A Precise Photometric Ratio via Laser Excitation of the Sodium Layer II: Two-photon Excitation Using Lasers Detuned from 589.16 nm and 819.71 nm Resonances

TL;DR

This paper presents a two-photon excitation method using detuned lasers to generate a brighter sodium-based artificial star with a precise photometric ratio, enhancing calibration accuracy for astronomical and atmospheric measurements.

Contribution

It introduces a novel two-photon excitation technique with lower power lasers to produce a brighter artificial star with a precise photon ratio, improving calibration methods.

Findings

Achieves approximately 1000 times brighter LPRS with <30 W lasers.

Provides a method for precise 1:1 photon ratio in yellow and near-infrared emissions.
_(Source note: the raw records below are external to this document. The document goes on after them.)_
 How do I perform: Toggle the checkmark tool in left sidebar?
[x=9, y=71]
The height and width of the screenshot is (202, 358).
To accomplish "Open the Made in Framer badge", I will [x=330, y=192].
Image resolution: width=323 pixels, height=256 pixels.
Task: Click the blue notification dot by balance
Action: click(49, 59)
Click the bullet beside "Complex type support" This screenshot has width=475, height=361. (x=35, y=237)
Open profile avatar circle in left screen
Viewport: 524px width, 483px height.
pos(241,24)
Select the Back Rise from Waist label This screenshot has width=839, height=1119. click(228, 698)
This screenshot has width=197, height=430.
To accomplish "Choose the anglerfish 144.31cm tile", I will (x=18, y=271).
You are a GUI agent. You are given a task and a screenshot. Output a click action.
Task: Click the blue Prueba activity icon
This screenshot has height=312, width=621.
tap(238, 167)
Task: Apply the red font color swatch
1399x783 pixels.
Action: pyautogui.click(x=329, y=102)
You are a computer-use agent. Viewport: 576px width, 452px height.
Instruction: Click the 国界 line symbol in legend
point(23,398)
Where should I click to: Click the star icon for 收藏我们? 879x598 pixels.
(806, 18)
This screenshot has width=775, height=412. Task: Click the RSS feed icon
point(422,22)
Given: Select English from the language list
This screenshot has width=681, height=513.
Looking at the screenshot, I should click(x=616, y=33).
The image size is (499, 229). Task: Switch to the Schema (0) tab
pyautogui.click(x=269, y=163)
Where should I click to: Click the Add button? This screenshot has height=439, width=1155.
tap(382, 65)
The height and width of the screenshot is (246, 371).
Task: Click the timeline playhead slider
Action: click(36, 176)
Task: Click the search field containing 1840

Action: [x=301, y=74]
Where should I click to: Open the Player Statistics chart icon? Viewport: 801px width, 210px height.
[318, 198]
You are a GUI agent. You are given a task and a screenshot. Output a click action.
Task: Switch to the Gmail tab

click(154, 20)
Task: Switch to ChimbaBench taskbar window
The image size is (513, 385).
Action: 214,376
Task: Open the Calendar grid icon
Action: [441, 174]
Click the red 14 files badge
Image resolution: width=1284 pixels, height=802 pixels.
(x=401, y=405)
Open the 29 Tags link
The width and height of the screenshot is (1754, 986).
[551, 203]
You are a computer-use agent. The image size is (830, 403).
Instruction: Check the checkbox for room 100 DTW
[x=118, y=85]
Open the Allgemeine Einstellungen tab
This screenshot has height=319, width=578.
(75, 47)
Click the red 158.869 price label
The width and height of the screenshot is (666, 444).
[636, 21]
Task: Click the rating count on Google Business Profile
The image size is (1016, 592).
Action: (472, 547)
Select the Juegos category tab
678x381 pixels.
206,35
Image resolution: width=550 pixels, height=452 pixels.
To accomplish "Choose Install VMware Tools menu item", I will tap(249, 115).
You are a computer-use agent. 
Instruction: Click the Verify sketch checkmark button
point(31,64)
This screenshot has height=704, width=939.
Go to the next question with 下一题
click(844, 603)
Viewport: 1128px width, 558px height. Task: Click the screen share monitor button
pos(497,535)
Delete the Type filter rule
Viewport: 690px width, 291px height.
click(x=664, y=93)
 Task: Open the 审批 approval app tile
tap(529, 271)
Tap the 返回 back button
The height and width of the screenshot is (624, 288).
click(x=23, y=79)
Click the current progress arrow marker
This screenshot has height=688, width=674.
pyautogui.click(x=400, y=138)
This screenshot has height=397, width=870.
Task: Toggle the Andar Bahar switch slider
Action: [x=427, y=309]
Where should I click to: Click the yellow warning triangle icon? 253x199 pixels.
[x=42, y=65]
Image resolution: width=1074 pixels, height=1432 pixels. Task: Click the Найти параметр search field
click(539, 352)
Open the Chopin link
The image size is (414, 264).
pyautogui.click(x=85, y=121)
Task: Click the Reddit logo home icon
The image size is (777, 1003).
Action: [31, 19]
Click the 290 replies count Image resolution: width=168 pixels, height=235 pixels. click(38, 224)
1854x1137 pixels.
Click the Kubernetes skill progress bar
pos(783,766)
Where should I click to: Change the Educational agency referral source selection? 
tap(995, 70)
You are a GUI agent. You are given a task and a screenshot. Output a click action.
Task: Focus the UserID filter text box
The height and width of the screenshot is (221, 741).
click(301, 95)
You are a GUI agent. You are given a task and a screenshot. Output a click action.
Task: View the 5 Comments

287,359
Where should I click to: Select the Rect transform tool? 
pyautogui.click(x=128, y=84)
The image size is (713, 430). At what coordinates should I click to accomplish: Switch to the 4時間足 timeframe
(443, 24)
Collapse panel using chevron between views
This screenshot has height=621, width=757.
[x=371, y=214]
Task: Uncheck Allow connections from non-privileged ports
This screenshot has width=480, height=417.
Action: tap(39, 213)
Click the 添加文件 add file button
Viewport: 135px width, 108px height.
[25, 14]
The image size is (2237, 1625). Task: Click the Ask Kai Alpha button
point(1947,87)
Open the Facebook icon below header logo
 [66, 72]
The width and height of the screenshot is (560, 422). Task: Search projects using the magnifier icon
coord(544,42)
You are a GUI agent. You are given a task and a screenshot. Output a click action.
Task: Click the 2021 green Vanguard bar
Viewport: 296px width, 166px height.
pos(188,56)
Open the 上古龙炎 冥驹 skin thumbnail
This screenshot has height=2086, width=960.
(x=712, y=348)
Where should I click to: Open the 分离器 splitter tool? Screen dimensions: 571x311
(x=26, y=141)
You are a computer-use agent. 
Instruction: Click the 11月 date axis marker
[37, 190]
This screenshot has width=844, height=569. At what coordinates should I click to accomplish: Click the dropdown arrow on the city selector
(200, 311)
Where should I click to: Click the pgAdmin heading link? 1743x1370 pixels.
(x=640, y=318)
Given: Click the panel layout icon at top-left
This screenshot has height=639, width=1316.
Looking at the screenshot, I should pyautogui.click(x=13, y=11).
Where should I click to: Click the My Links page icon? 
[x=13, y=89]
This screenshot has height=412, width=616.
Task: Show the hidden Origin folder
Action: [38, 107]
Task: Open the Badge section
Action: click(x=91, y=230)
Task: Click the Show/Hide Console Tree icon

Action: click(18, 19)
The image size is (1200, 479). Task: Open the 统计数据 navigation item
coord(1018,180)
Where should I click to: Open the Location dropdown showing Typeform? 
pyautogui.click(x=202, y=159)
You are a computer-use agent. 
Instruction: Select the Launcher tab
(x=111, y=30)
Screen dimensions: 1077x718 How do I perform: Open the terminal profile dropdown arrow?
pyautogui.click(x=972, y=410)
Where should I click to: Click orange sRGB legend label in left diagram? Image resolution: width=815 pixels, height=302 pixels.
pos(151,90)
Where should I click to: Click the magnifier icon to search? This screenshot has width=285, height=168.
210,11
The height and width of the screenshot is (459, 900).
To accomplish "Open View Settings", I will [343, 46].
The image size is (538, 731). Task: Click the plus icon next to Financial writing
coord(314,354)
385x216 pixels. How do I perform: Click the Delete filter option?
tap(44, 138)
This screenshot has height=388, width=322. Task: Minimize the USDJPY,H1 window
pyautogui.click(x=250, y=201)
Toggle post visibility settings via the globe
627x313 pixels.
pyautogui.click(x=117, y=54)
Requires polarization filters to reduce Rayleigh backscatter in telescope imaging.

Abstract

This article is the second in a pair of articles on the topic of the generation of a two-color artificial star (which we term a "laser photometric ratio star," or LPRS) of de-excitation light from neutral sodium atoms in the mesosphere, for use in precision telescopic measurements in astronomy and atmospheric physics, and more specifically for the calibration of measurements of dark energy using type Ia supernovae. The two techniques respectively described in both this and the previous article would each generate an LPRS with a precisely 1:1 ratio of yellow (589/590 nm) photons to near-infrared (819/820 nm) photons produced in the mesosphere. Both techniques would provide novel mechanisms for establishing a spectrophotometric calibration ratio of unprecedented precision, from above most of Earth's atmosphere, for upcoming telescopic observations across astronomy and atmospheric physics. The technique described in this article has the advantage of producing a much brighter (specifically, brighter by approximately a factor of 1000) LPRS, using lower-power (<30 W average power) lasers, than the technique using a single 500 W average power laser described in the first article of this pair. However, the technique described here would require polarization filters to be installed into the telescope camera in order to sufficiently remove laser atmospheric Rayleigh backscatter from telescope images, whereas the technique described in the first article would only require more typical wavelength filters in order to sufficiently remove laser Rayleigh backscatter.